Another defense is the assumption of the risk doctrine. This doctrine says, if you willingly place yourself into a situation, which you know is likely to result in someone else causing you some harm, then that other person isn't liable. Example? Remember the disclaimer on the back of your last baseball ticket saying the home team isn't liable for game-related injuries? What that means is, if you're legendary pitcher Bob Feller's mother and accept as a Mother's Day present a ticket to an Indians game in which your son, "Rapid Robert," is pitching and you get hit by a foul ball, the ball park, the team and even the players aren't liable. Being hit by a foul ball is a known risk of going to a ball game, a risk over which the ball park has little or no control. By willingly going to the game knowing you could get hit by a ball, you assumed the risk that you might be hit. Oh, and happy Mother's Day, Mom.

How does that apply to super heroes? Easy, if you live or work Metropolis or Midway City, or especially Marvel's Manhattan, you just know that eventually Dragon Man will come through your store front or Cyborg through your picture window. If, despite your knowing this, you persist in living or working in Metropolis or Midway City or especially Marvel's Manhattan, well "You knew the job was dangerous, when you took it, Fred." If that's not assuming the risk, nothing is.

Okay, that' isn't really assuming the risk. It was a fun joke, but I couldn't allow the joke to let bad law slip into this. If there's a super-hero fight going on over on the next block and you go two blocks over to watch it, that might be assuming the risk, should you get hit by a low-flying Skrull. But simply living in a city where there is super-hero activity isn't enough.

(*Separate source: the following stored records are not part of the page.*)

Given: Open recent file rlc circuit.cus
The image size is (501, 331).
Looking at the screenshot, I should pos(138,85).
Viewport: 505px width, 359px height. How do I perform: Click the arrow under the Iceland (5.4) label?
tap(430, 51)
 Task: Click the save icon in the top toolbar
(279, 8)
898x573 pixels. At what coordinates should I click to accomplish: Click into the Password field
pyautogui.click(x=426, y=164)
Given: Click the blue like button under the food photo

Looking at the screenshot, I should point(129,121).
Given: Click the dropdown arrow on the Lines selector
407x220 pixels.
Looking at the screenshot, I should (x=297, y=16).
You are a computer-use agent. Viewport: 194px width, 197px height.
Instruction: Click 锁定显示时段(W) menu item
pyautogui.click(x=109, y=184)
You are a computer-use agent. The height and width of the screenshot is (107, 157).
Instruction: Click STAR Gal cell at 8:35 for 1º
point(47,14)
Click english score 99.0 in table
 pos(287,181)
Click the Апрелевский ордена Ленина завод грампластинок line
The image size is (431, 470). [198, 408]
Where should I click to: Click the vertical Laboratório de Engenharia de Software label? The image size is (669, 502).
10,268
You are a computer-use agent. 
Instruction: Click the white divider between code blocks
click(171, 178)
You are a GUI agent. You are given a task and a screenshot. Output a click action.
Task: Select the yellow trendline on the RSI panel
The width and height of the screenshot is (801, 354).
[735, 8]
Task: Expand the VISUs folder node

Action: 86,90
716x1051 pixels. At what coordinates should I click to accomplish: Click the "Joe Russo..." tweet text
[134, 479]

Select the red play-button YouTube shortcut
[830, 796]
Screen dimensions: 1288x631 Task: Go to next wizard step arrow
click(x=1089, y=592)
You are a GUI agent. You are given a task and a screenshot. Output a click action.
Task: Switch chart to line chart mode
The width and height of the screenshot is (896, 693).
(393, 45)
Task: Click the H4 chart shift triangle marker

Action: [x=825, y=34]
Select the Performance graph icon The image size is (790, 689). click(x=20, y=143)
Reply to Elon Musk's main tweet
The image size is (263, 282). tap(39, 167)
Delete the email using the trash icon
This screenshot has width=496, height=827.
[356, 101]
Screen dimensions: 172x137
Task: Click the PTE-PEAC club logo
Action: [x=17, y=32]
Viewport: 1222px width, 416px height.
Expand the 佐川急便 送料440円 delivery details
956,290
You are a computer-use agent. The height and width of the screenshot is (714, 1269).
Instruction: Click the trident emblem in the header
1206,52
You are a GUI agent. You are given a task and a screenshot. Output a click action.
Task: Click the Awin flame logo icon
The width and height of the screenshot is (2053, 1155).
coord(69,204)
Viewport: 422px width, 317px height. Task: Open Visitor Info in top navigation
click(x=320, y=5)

I'm glad I had this chance to talk about X-Men # 183. It gives me a chance to talk about other aspects of it. The story was well-written and well-drawn. What we've come to expect from X-Men.

I hated it.

Peter (Colossus) Rasputen broke up with his girlfriend and fellow X-man, Kitty (Shadowcat) Pryde, because, after Peter's experiences in the Secret Wars, he felt he no longer loved Kitty. He loved another, someone who died in the Secret Wars, more than he loved Kitty. Wolverine got mad at him. Nightcrawler got mad at him. Storm got mad at him. They all felt, as Kitty had sacrificed her life to save him once, he owed her a debt of honor, which demanded he stay with her or give them a chance to work things out.

That is bovine briquettes!

Peter was, perhaps, abrupt with Kitty, but let's give him the benefit of the doubt to know his own feelings. If he truly didn't love Kitty any longer, he did the honorable thing. After all, which is more honorable: to end the relationship cleanly, or to lie about it and let it continue and decay until its inevitable, protracted and far more-painful conclusion? Peter was abrupt. But he was far more honorable than his "friends" who only looked at Kitty's hurt and decided Peter was wrong without ever considering Peter's feelings or Peter's hurt or even Peter's side. With friends like that, better he should join the Brotherhood of Evil Mutants.